Volcanoes that have been quiet for decades are rumbling to life in the eastern Caribbean, scientists rush in to study activity to observe.
Volcanoes that have been quiet for decades are rumbling to life in the eastern Caribbean, prompting officials to issue alerts in Martinique and St. Vincent and the Grenadines as scientists rush in to study activity they say hasn’t been observed in years.
The most recent warning was issued late Tuesday for La Soufriere volcano in St. Vincent and the Grenadines, a chain of islands home to more than 100,000 people. Officials reported tremors, strong gas emissions, formation of a new volcanic dome and changes to its crater lake.
The Caribbean Disaster Emergency Management Agency said that scientists observed an “effusive eruption within the crater, with visible gas and steam” on Tuesday.
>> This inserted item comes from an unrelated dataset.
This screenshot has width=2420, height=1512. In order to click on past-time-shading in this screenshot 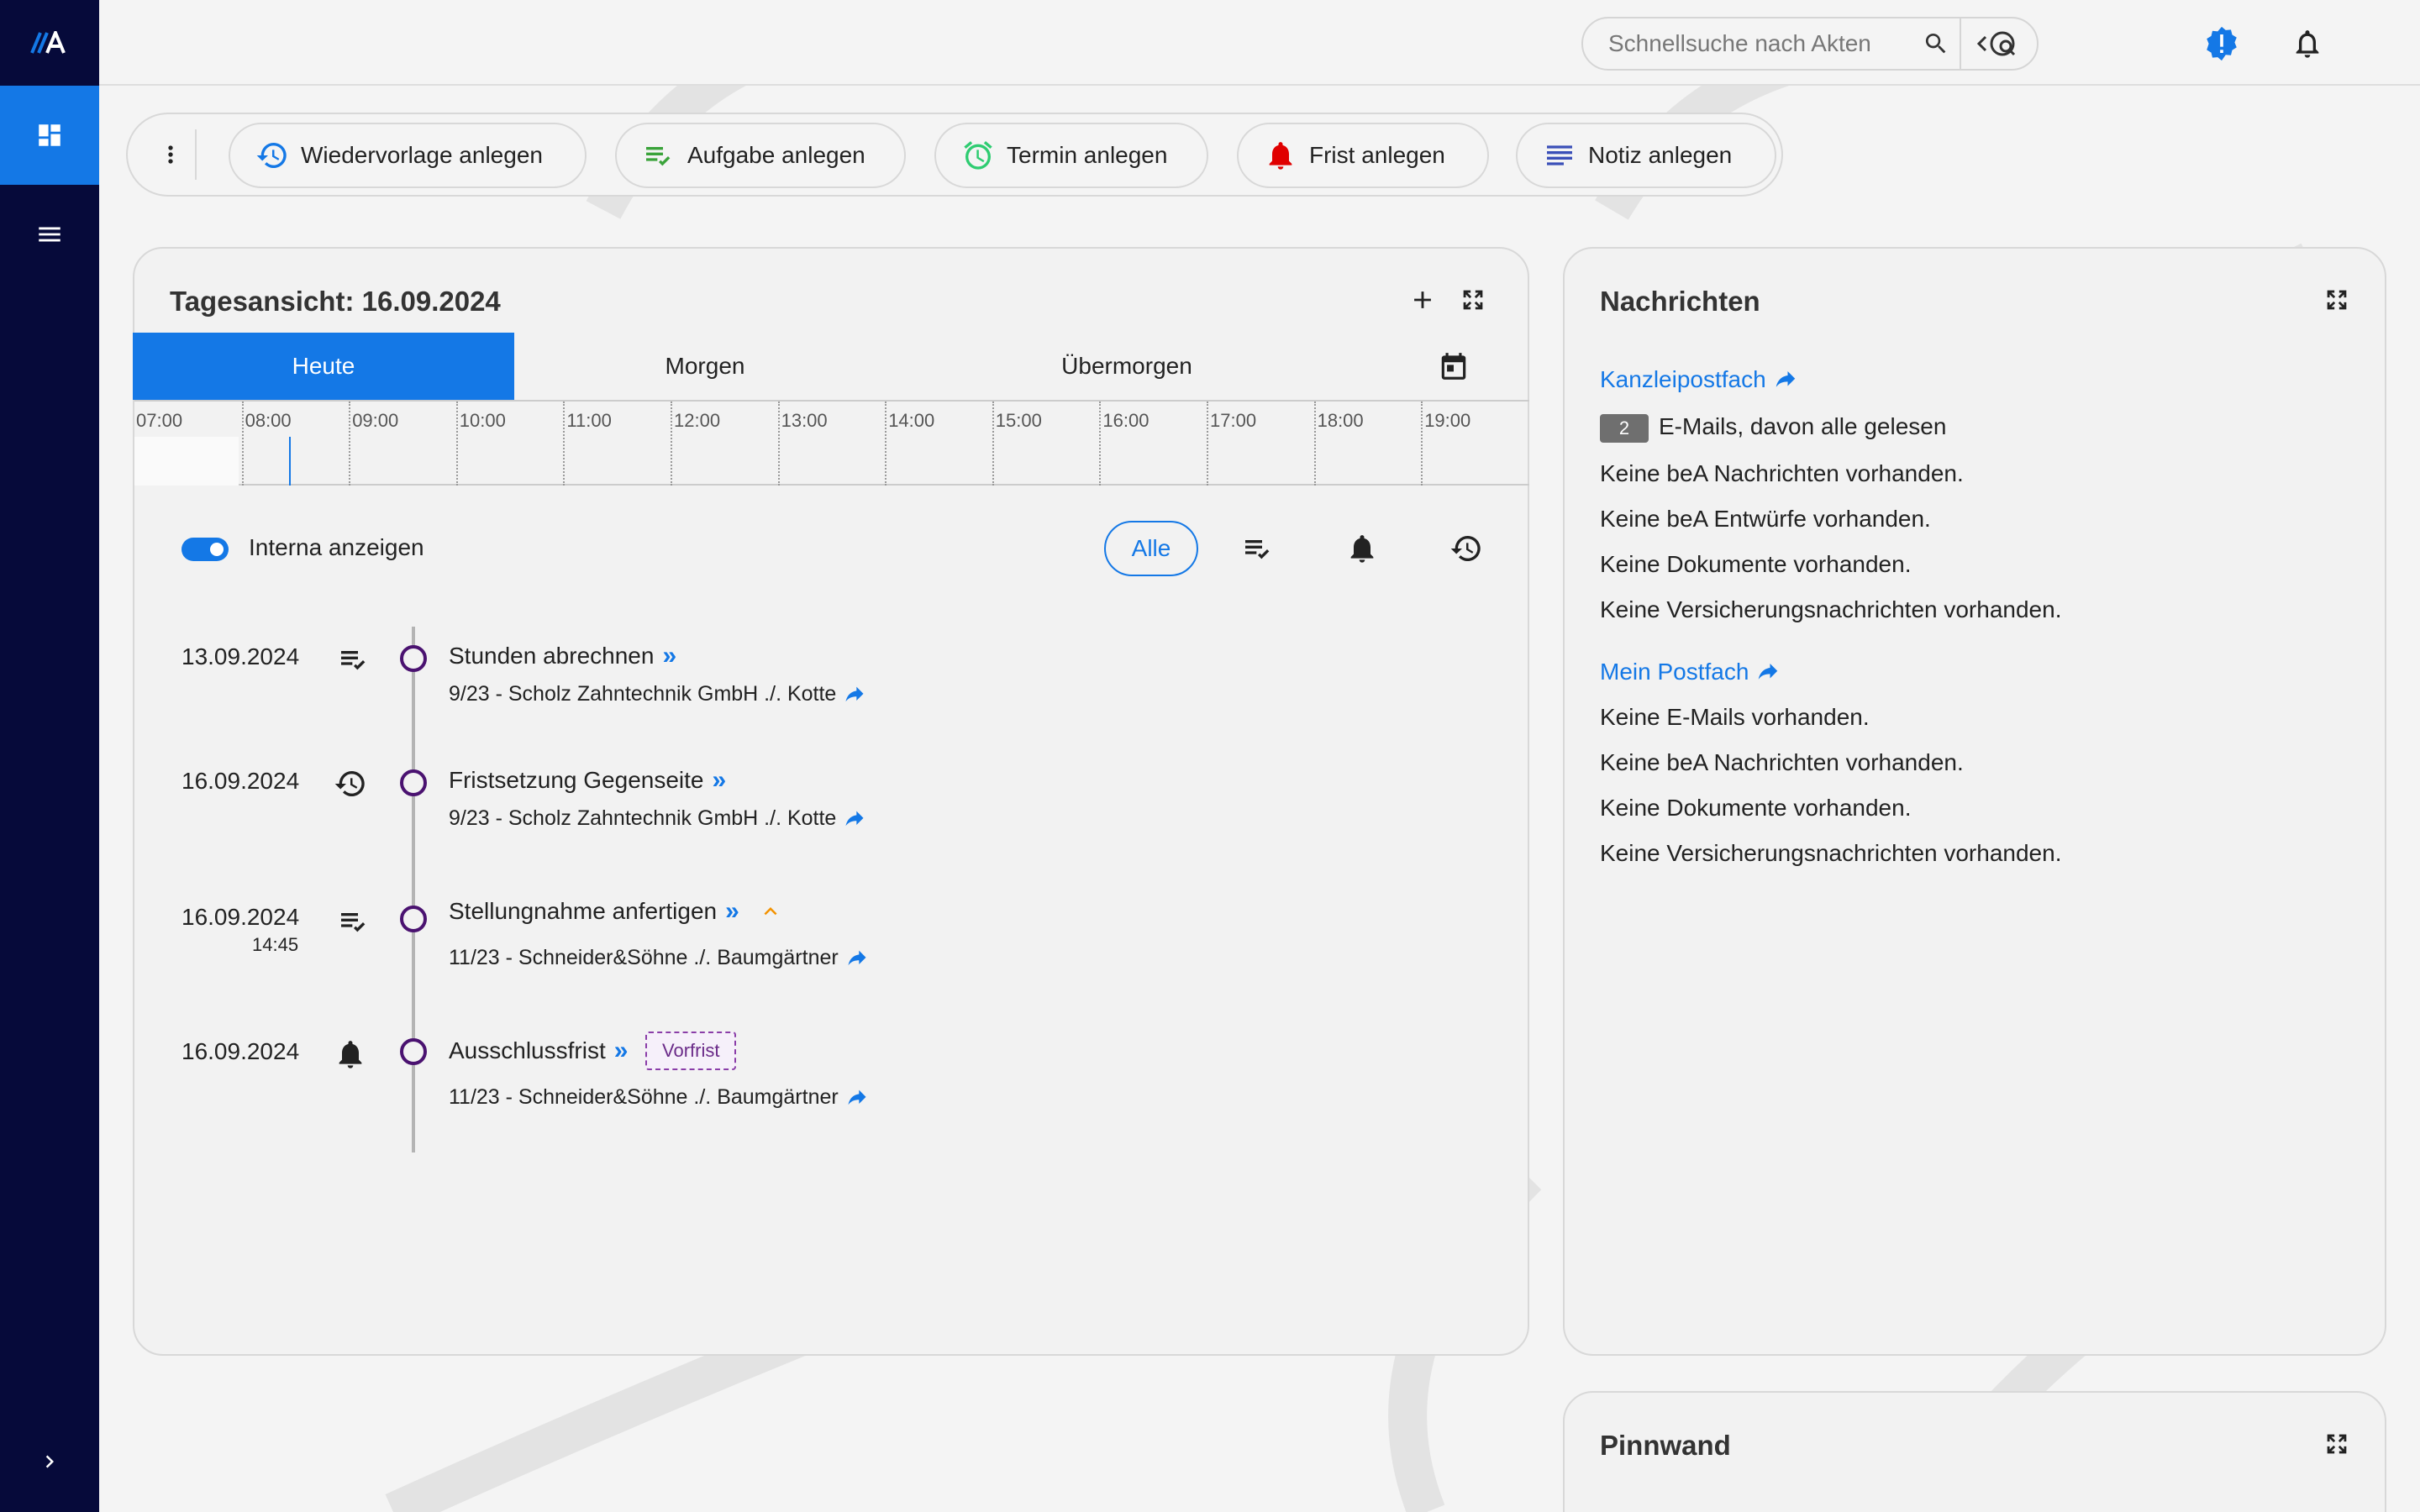, I will do `click(187, 462)`.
The government warned those living near the volcano to prepare to evacuate if needed, declaring an orange alert that means eruptions could occur with less than 24 hours’ notice.
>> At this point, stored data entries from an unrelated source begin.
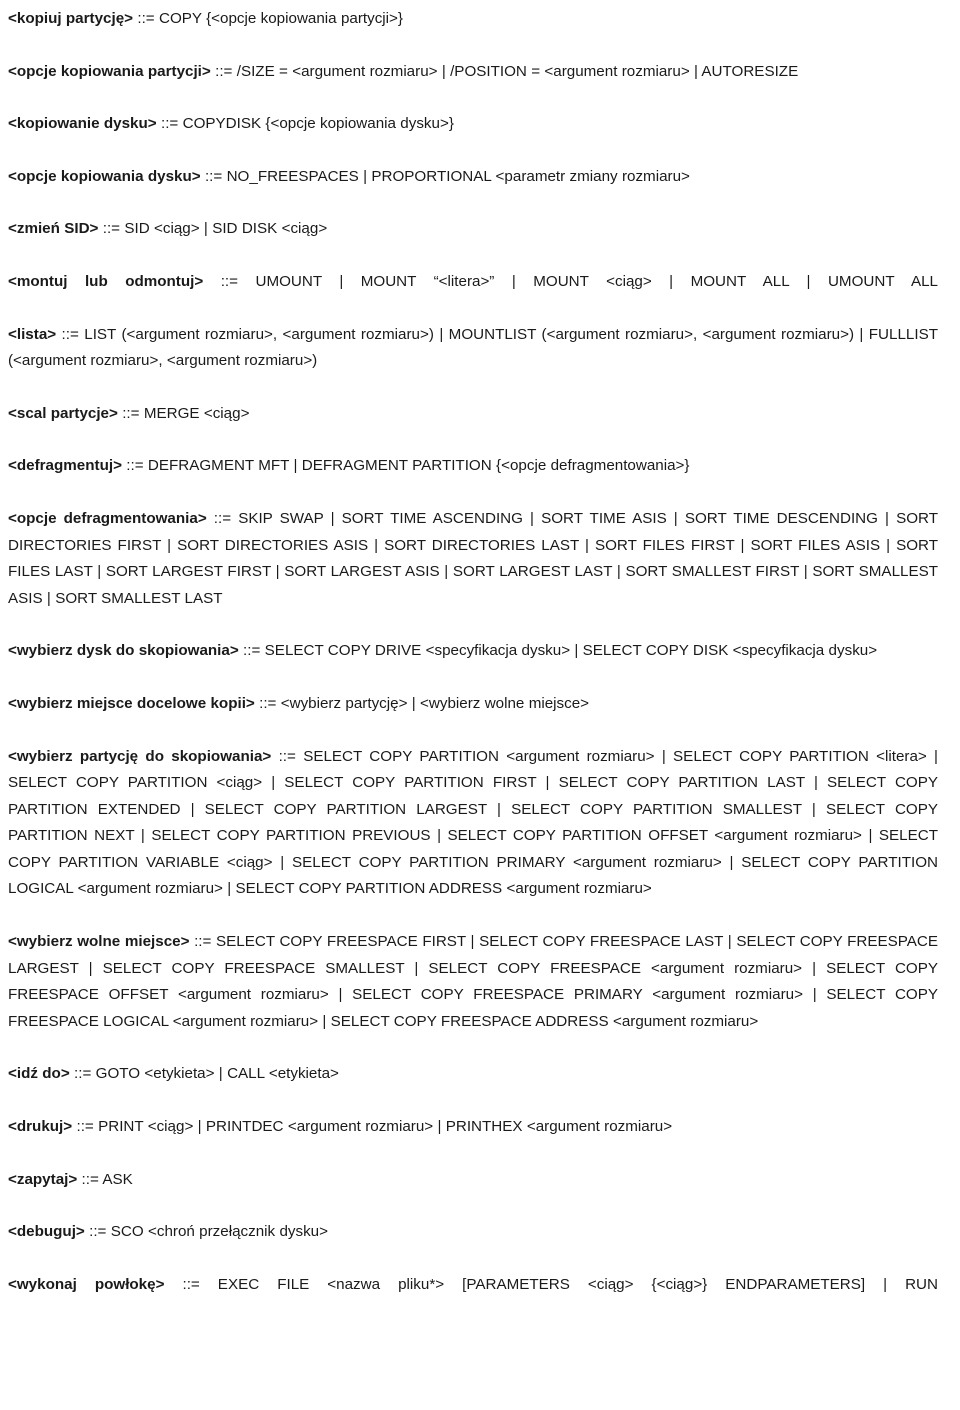 The height and width of the screenshot is (1410, 960). I want to click on rule-nonterminal: <kopiowanie dysku>, so click(82, 124).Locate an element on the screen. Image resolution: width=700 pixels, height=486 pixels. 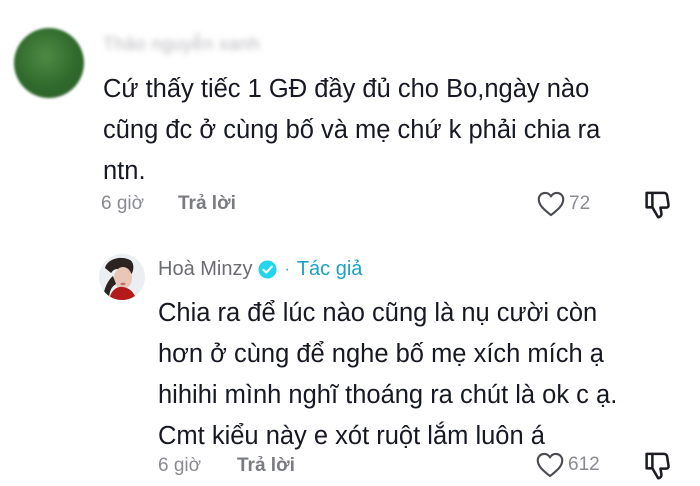
reply-like-count: 612 is located at coordinates (584, 464).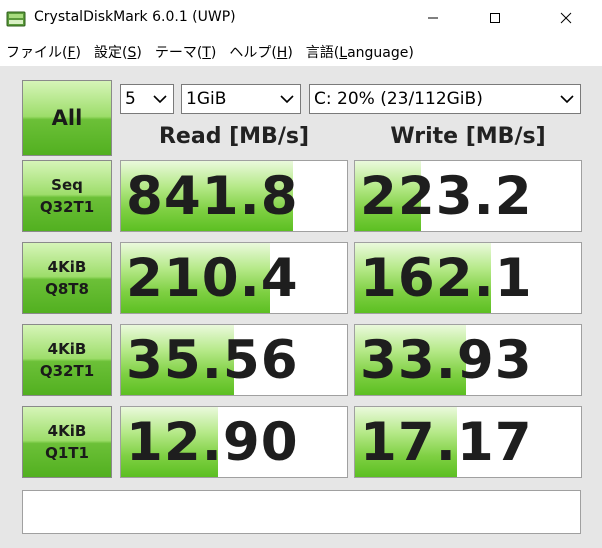  What do you see at coordinates (212, 278) in the screenshot?
I see `read-value: 210.4` at bounding box center [212, 278].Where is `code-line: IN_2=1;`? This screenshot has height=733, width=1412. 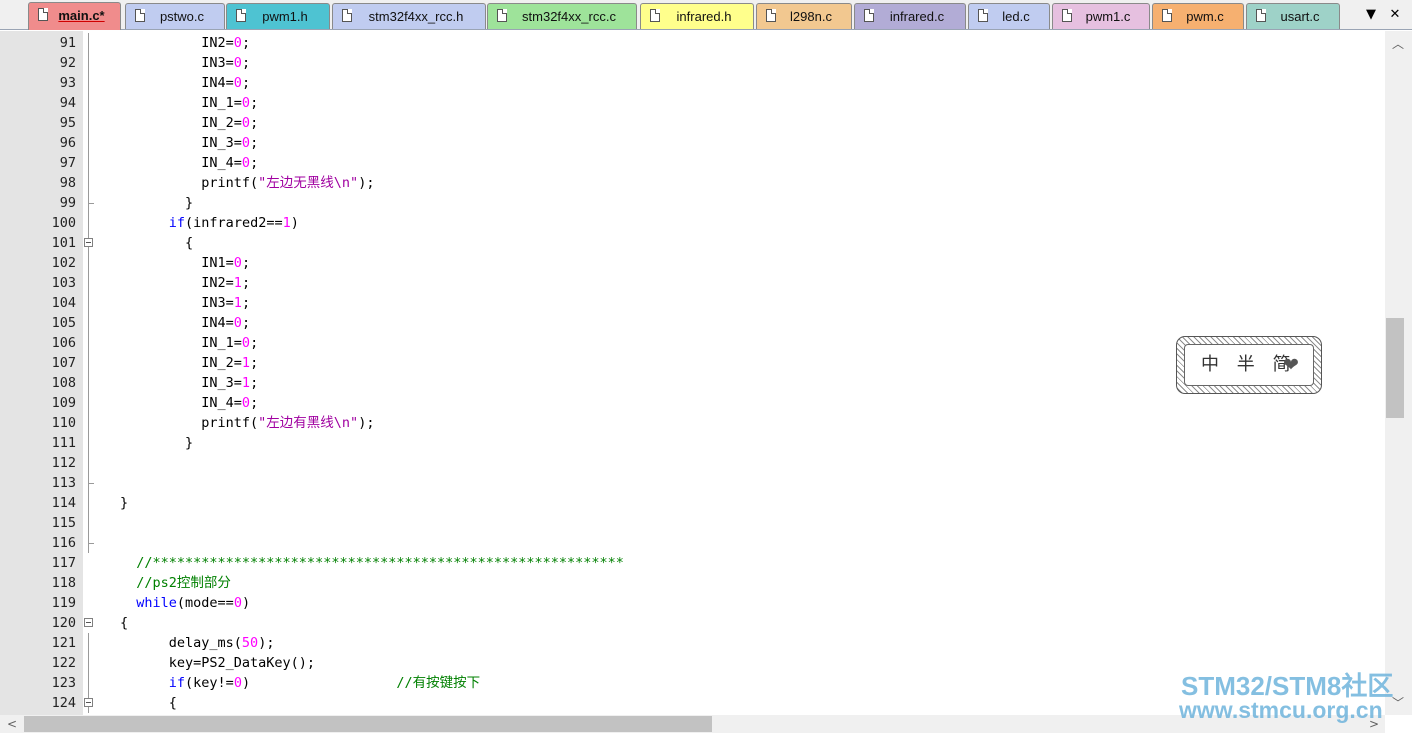
code-line: IN_2=1; is located at coordinates (189, 363).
La Soufriere, located near the northern tip of the main island of St. Vincent, last erupted in 1979, and a previous eruption in 1902 killed some 1,600 people. That occurred shortly before Martinique’s Mt. Pelee erupted and destroyed the town of Saint-Pierre, killing more than 30,000 people.
Mt. Pelee too is now active once again. In early December, officials in the French Caribbean territory issued a yellow alert due to seismic activity under the mountain. It was the first alert of its kind issued since the volcano last erupted in 1932, Fabrice Fontaine, with Martinique’s Volcanological and Seismological Observatory, told The Associated Press.
While the eastern Caribbean is one long chain of active and extinct volcanoes, volcanologist Erik Klemetti, at Denison University in Ohio, said the activity at Mt. Pelee and La Soufriere are not related.
“It’s not like one volcano starts erupting that others will,” he said. “It falls into the category of coincidence.”
He said the activity is evidence that magma is lurking underground and percolating toward the surface, although he added that scientists still don’t have a very good understanding of what controls how quickly that happens.
“The answers are not entirely satisfying,” he said. “It’s science that’s still being researched.”
Klemetti said the most active volcano in recent years in the eastern Caribbean has been Soufriere Hills in Montserrat, which has erupted continuously since 1995, destroying the capital of Plymouth and killing at least 19 people in 1997.
Seventeen of the eastern Caribbean’s 19 live volcanoes are located on 11 islands, with the remaining two are underwater near the island of Grenada, including one called Kick ‘Em Jenny that has been active in recent years.